On November 14, 2017, Washington College of Law’s Disability Law Society and Family Law Society hosted “Rocking the Cradle: The Rights of Parents with Disabilities.” The hosts invited four experts on the issue: Molly Burgdorf and Carla Carter, who are both civil rights analysts for the U.S. Department of Health and Human Services; Sarah DeCosse, who is an attorney advisor in the disability rights section of the civil rights division of the U.S. Department of Justice; and Joan Durocher, who is the general counsel and director of policy for the National Council on Disability. Each panelist spoke for about ten minutes in total, and a variety of issues relating to the rights of a parent with disabilities was covered.
Ms. Durocher started by talking about a report that the National Council on Disability created called Rocking the Cradle: Ensuring the Rights of Parents with Disabilities and Their Children. The report found that discrimination against parents with disabilities is extreme. It is one of the only groups in the U.S. who must fight to retain or even to gain parental rights. Ms. Durocher emphasized this by telling the story of a baby who was taken away from two blind parents simply because they were blind. Those parents had to fight from the start for the right to be allowed to keep their child. The report recommended a number of things to do to prevent situations like this from happening. It encourages states that list disability as a reason to terminate parental rights to eliminate such statutes. The report found that thirty-seven states have these types of statues on the books. In addition, the report also recommended that the Department of Education build parenting skills into its curriculum for people with disabilities. The report further asked for better data collection and for Congress to address the problem.
Next, Ms. Carter spoke about the problems that parents with disabilities face by being lumped into one group. There are many different types of disabilities, and some conditions present far fewer obstacles to parenthood than others. Ms. Carter told the story of one woman who was unable to work and decided that she wanted to at least provide a home for a child in need. She attempted to become a foster parent in Georgia. The foster care system there is overburdened and in need of homes. However, because she was supported through social security and suffered from fatigue, fibromyalgia, and depression, the state claimed that no child was deemed to be a good fit for her. In the end, she became a foster parent through an independent agency. This agency used the same laws, but because they were willing to work with her, a child got a loving home. Ms. Carter stated that parents with disabilities may not fit into the same mold as everyone else, but that does not make them incapable of being parents. She stated that although parents with disabilities may need hands-on training, states should try asking these parents what they need and how the state can help, instead of taking their children away.

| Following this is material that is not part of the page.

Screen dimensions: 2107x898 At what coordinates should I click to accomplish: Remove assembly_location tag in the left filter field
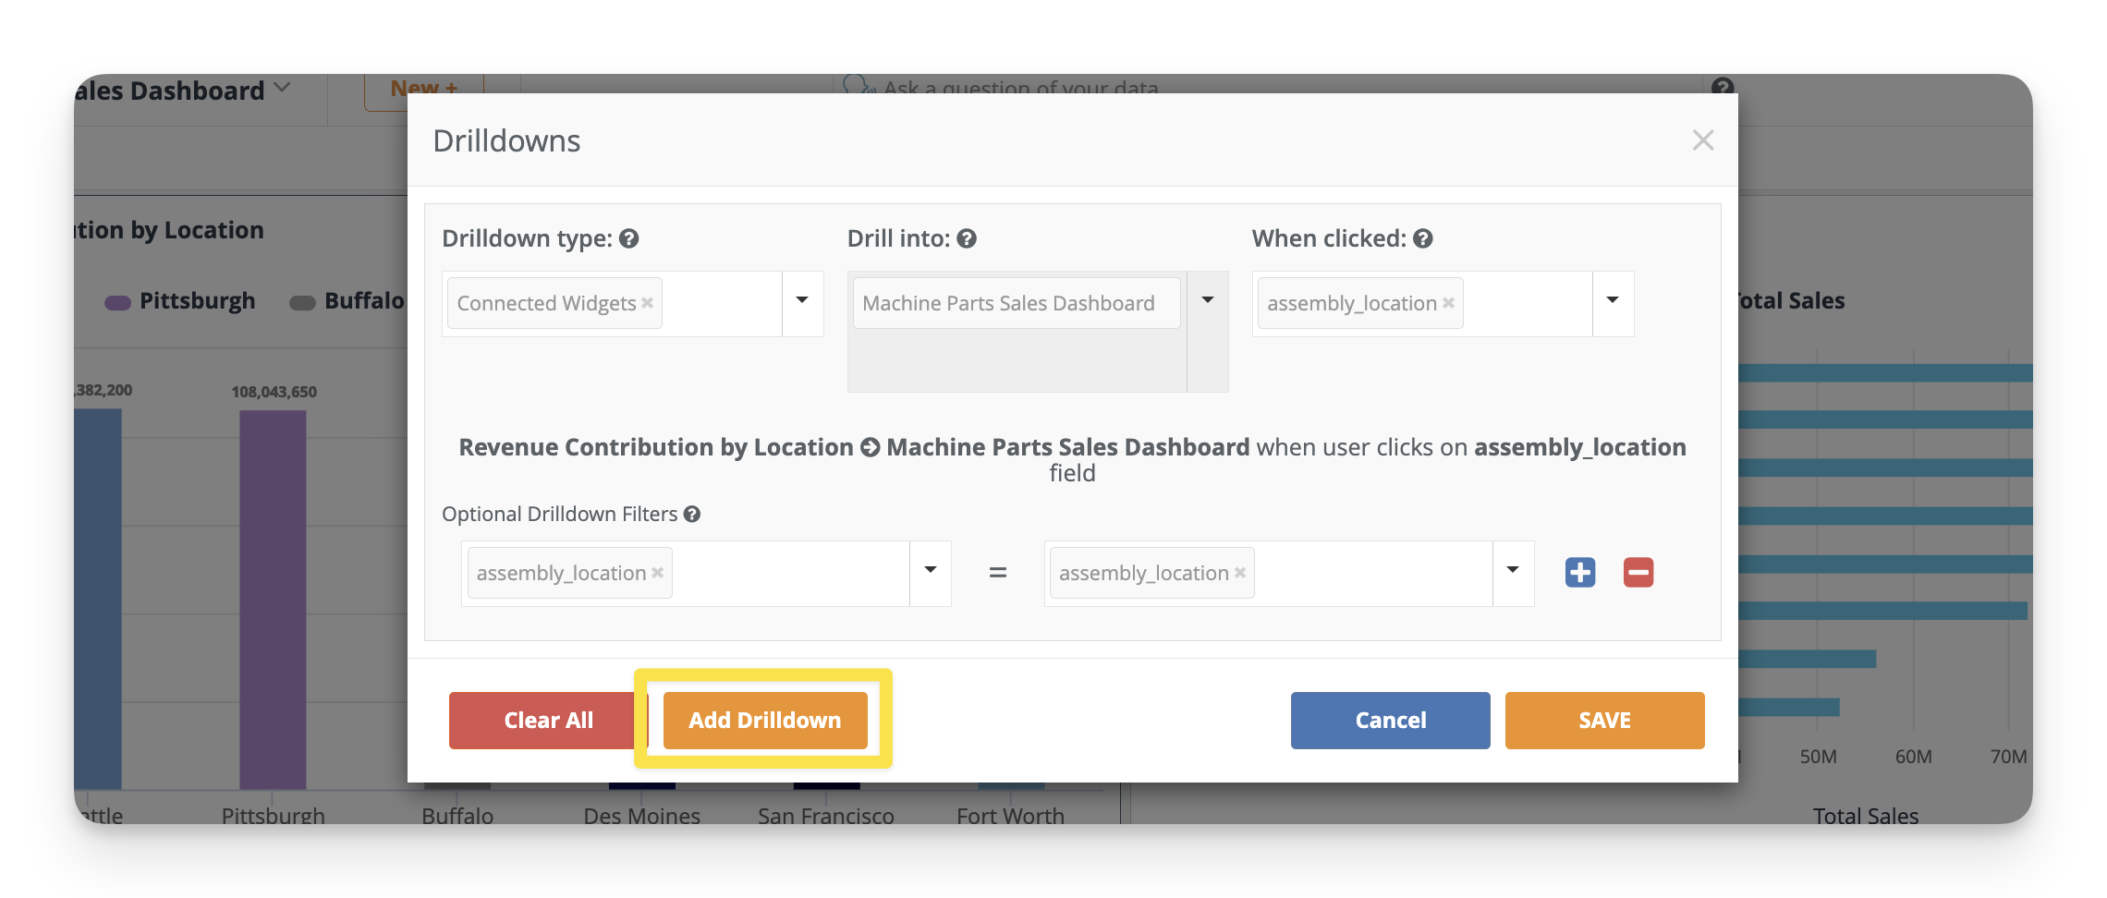pyautogui.click(x=657, y=573)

Ms. Burgdorf started by telling the story of disability rights in the U.S. It is a horrifying story. She began by mentioning Buck v. Bell, the 1927 Supreme Court decision which held constitutional a Virginia law allowing the government to forcibly sterilize people suffering from a “hereditary form of insanity or imbecility.” Ms. Burgdorf stated that although there is still a long way to go, the U.S. is certainly improving. Modern society explicitly prohibits discrimination against people with disabilities; however, in practice this is not always the case. The Americans with Disabilities Act has been very helpful. Although the statute is not an outright defense to the termination of parental rights it does help by giving more rights to people with disabilities in general. However, Ms. Burgdorf concluded that there is still a long way to go, noting that more than half the states still have laws allowing parental rights to be terminated because of a disability. She stated that although there is much that can be done, a good starting point is to support the families better. She used Vermont as an example of a state that is implementing this well. In Vermont there is a two-tier support network for families of disabled parents. The first tier is to set up a network of peer supporters who can help the families out. The second tier is systematic change, which included trainings designed specifically for parents with disabilities.

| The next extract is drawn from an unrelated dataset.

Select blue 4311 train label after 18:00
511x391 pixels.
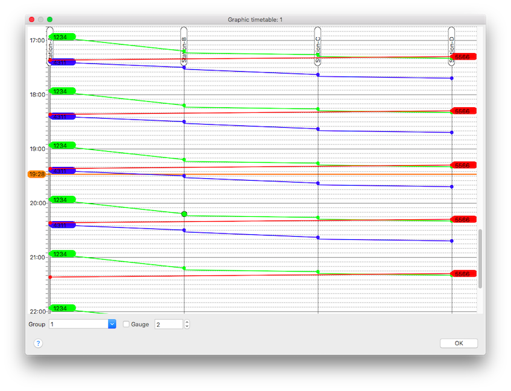coord(61,117)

To end, Ms. DeCosse set out the legal foundations of disability law in the U.S. The two most monumental pieces of disability rights legislation have both happened in the last fifty years. The first was Section 504 of the Rehabilitation Act of 1973, which prohibits discrimination based on disability in certain government programs and activities. The second is the Americans with Disabilities Act of 1990, which “guarantees that people with disabilities have the same opportunities as everyone else to participate in the mainstream of American life.” Ms. DeCosse stated that under these two pieces of legislation, individuals with disabilities should be getting as full and equal opportunities as individuals without disabilities. Individuals that are covered by these pieces of legislation include parents, legal guardians, adoptive parents, caretakers, foster parents and many more. Therefore, theoretically the rights of parents with disabilities should be protected. However, as was shown by the other panelists, that is not always the case.
All said, the event showed that although rights for parents with disabilities have improved immensely over the past one hundred years, and have especially been steadily improving recently, there is still a long way to go. Specifically, getting sate and federal agencies more aware of the problem and possibilities as to how to fix it would really help to continue improving the rights of parents with disabilities. Vermont was laid out as an example of a State that is working to improve the situation. Other states could do well to follow their example.